- Theatrical release poster
- Directed by: Don McKellar
- Written by: Barbara Samuels
- Produced by: Tina Keeper; Robert Lantos; Barbara Samuels;
- Starring: Tantoo Cardinal; Graham Greene; Tanaya Beatty; Parveen Kaur; Roseanne Supernault;
- Cinematography: Douglas Koch
- Edited by: Lindsay Allikas
- Music by: Alaska B
- Production company: Serendipity Point Films
- Distributed by: Gravitas Ventures
- Release date: September 8, 2018 (TIFF);
- Running time: 111 minutes
- Country: Canada
- Languages: English, Cree

= Through Black Spruce (film) =

2018 film by Don McKellar

Through Black Spruce is a 2018 Canadian drama film, directed by Don McKellar. An adaptation of Joseph Boyden's novel Through Black Spruce, the film stars Brandon Oakes, Tantoo Cardinal, Graham Greene, Tanaya Beatty, Parveen Kaur and Roseanne Supernault.
The film was shot primarily in Moosonee, Ontario.

==Plot==
Annie Bird, a Cree woman from Moosonee, is the identical twin of Suzanne Bird, a model who had last been seen in Toronto before disappearing with her abusive boyfriend Gus. While living with her mother Lizette, Annie is close to her uncle Will, a hunter and former bush pilot. At the invitation of a friend, Annie travels to Toronto for a vacation, but stays behind to look for her sister. When Annie leaves for their vacation, a local Moosonee drug dealer named Marius takes this as an indication that one of her family members anticipates a need to go into hiding. Marius accuses Will of being a snitch and hires associates to have him followed.

In Toronto, Annie contacts Suzanne's modelling agency and collects the last paycheque that she was owed. The agency refers her to Jesse, the last photographer to undertake a project with Suzanne. The two meet while Jesse is debuting the resulting photo series at a local gallery. After describing the depression Suzanne was in, Jesse gives Annie the address where she last stayed.
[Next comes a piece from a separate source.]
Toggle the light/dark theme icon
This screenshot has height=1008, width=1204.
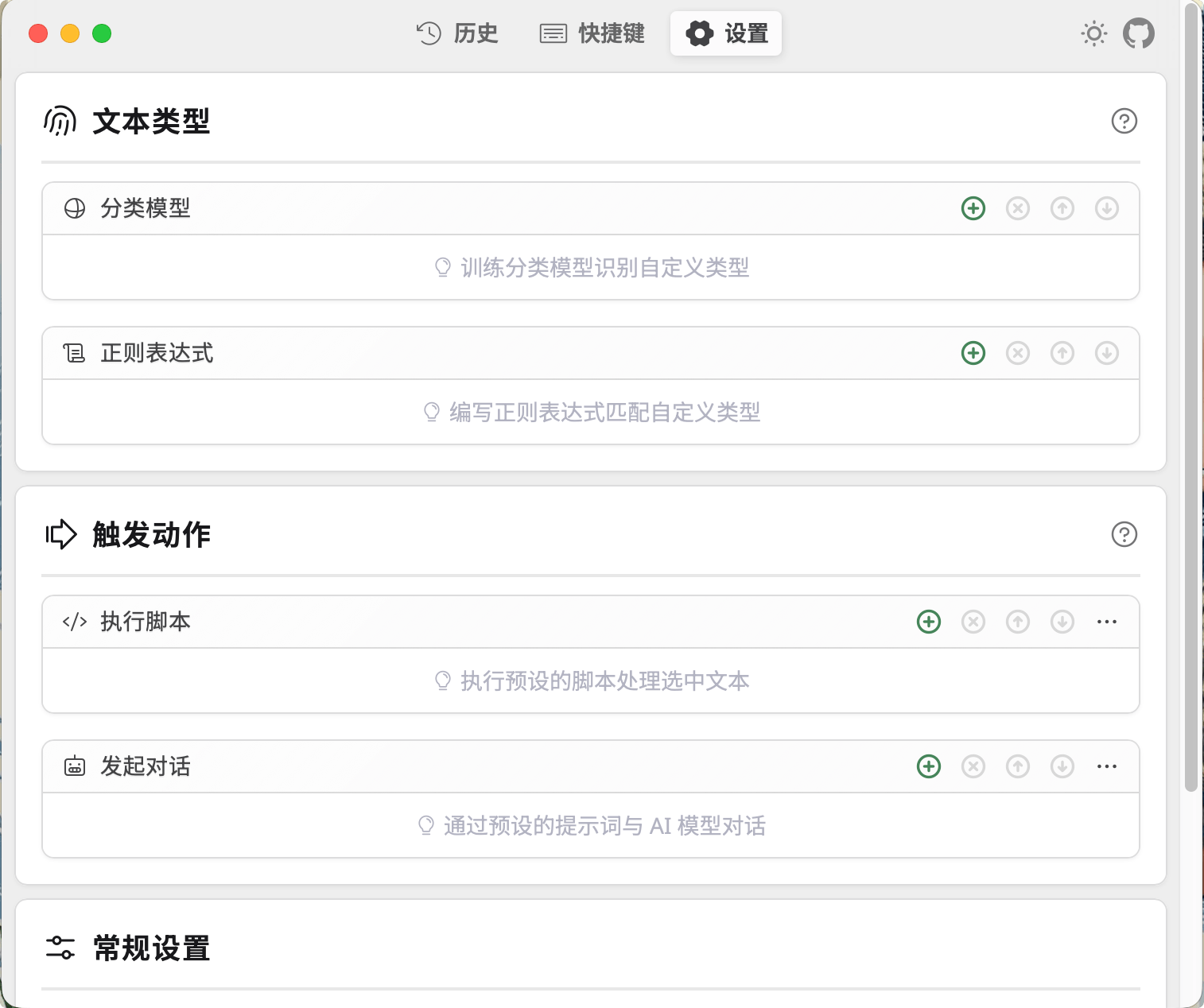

There, Annie meets Geeta, who is the other tenant. Geeta welcomes Annie and describes the shock of receiving the missing person's report for her roommate. Taking her to Suzanne's former room, Geeta encourages Annie to stay there for as long as necessary.
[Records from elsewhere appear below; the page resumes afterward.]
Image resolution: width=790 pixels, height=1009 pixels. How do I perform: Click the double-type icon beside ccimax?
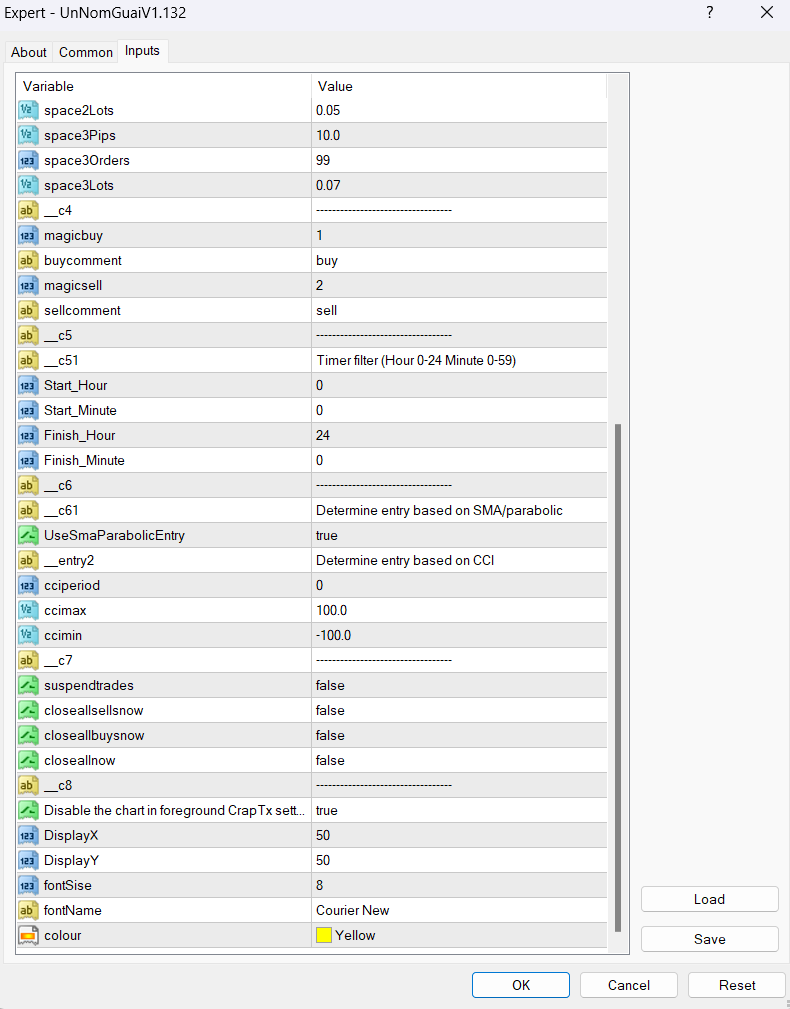28,610
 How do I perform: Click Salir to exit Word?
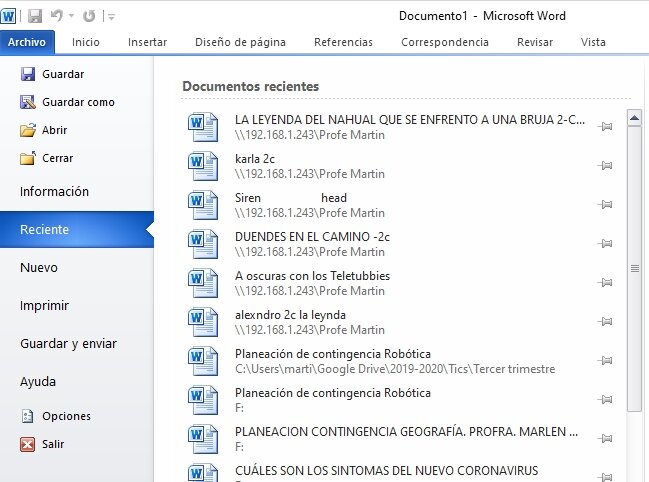pyautogui.click(x=55, y=444)

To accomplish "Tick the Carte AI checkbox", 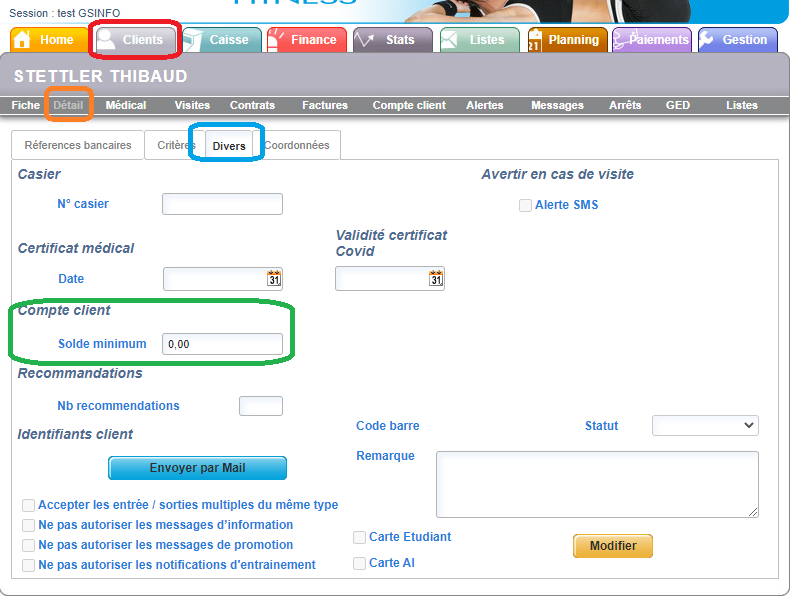I will (359, 564).
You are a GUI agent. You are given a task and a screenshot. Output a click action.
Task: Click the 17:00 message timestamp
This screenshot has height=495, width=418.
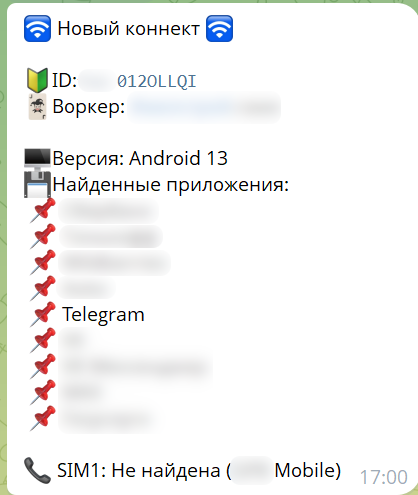click(384, 477)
Meanwhile, Marius escalates his threats against Will's family and attempts to firebomb his house at night. The police chief dismisses Will's report due to his alcoholism and inability to provide a license plate number. Taking matters into his own hands, Will later aims a rifle at Marius from afar and fires a bullet into his head. Will escapes by plane to a remote island, and encounters a group of fellow Cree travelers after setting up a campsite. After being convinced that he cannot hide forever, Will returns to Moosonee. His sister Lizette tells him that Marius survived the shot to the head, albeit with brain damage. The police chief comes to speak with Will, and initially announces that the attempted murder is being ruled as a "biker hit". However, before driving off, he tells Will to have better aim next time.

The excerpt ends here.